The purported benefits of microdosing psychedelics are as numerous as the research is sparse. The technique, which involves ingesting small amounts of LSD, mushrooms, or other hallucinogenic drugs every three or four days, has made headlines for its popularity as a “productivity hack” among the Silicon Valley elite. But anecdotal endorsements of microdosing claim that the routine can lead to a whole variety of benefits, including heightened emotional sensitivity, athletic performance, and creativity; and relief from symptoms of anxiety, depression, OCD, PTSD, and chronic pain—all without resulting in any sort of trip.
In a lab setting, meanwhile, these effects have hardly been studied. Microdosing straddles a line between homeopathic remedy and experimental biohacking as a promising tool that hasn’t yet made its way through the clinical system’s rigorous checks and balances. Now a new study published Monday in the journal ACS Chemical Neuroscience provides the first biological evidence that psychedelic microdosing could have unique therapeutic effects that differ from the effects of a full dose.

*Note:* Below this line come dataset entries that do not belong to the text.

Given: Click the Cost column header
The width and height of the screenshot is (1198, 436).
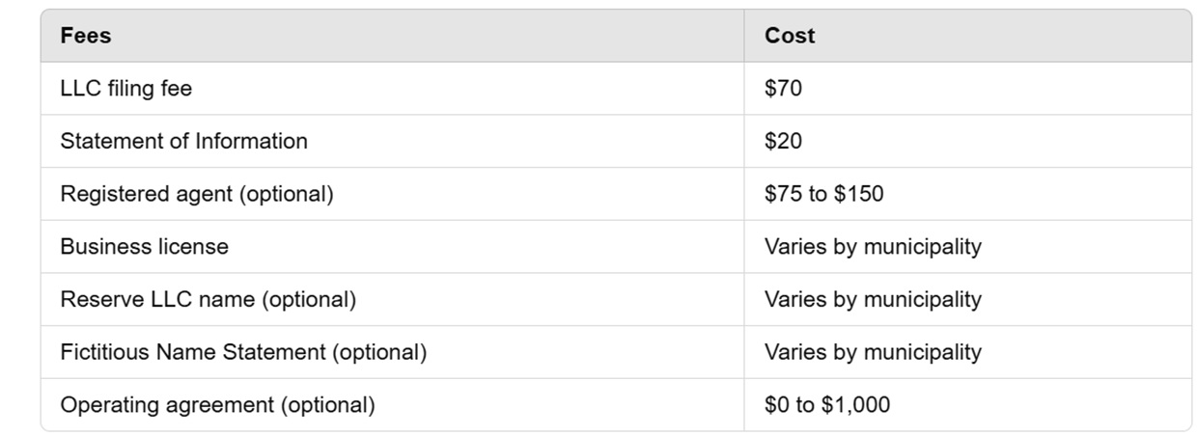Looking at the screenshot, I should point(790,37).
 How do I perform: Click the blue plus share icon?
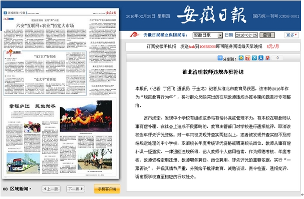coord(220,58)
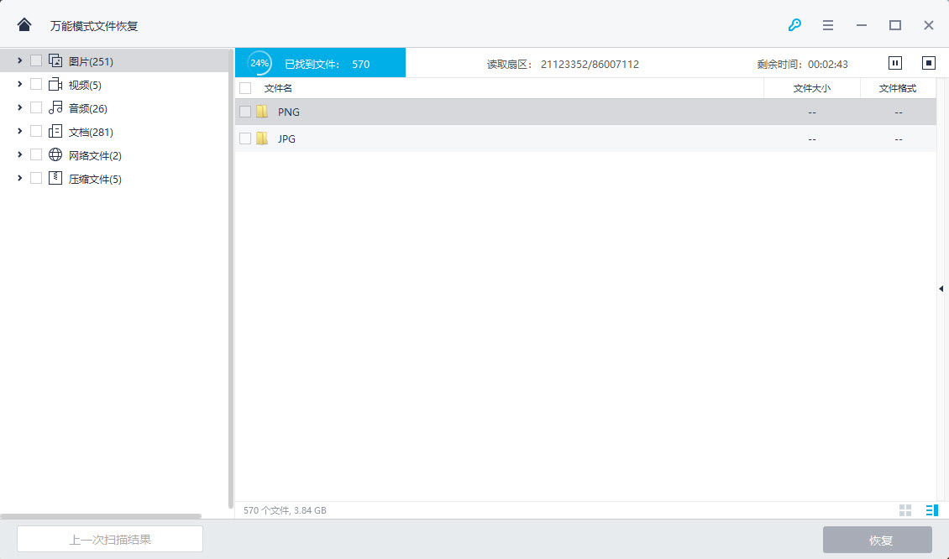Open the PNG folder icon
This screenshot has height=559, width=949.
[x=263, y=112]
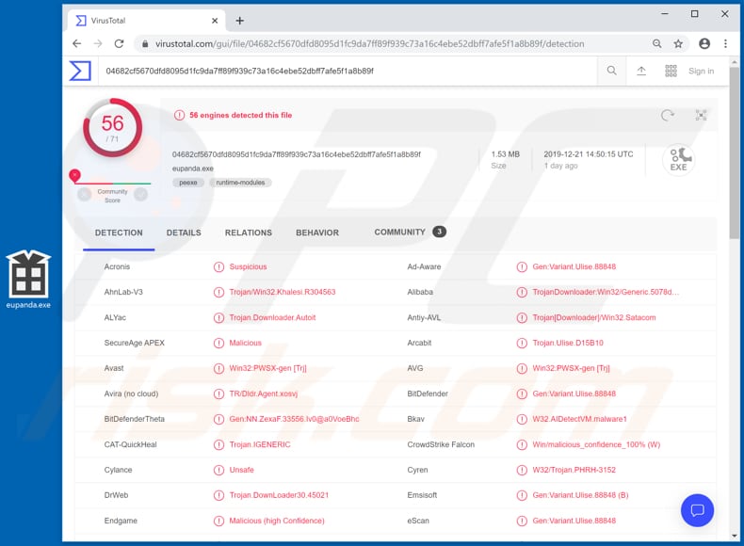Switch to the RELATIONS tab
This screenshot has width=744, height=546.
click(x=248, y=233)
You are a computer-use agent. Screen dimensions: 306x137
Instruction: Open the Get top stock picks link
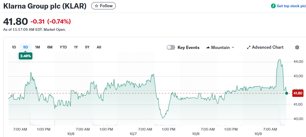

For David Olson, a professor in the chemistry and neuroscience departments at the University of California at Davis and one of the paper’s authors, it started with ketamine. Over the past few years, Olson watched as the formerly notorious anesthetic cum party drug was rebranded as an experimental miracle for treatment-resistant depression. Ketamine has the ability to rebuild fraying connections between brain cells integral to networks that regulate emotions and mood, thanks to an effect known as neural plasticity. Olson suspected that the process by which ketamine promotes this type of plasticity could be activated by other substances as well, and in June his team published a paper showing that in rats, psychedelics such as LSD, ecstasy, and dimethyltryptamin, or DMT, mirror ketamine’s effects.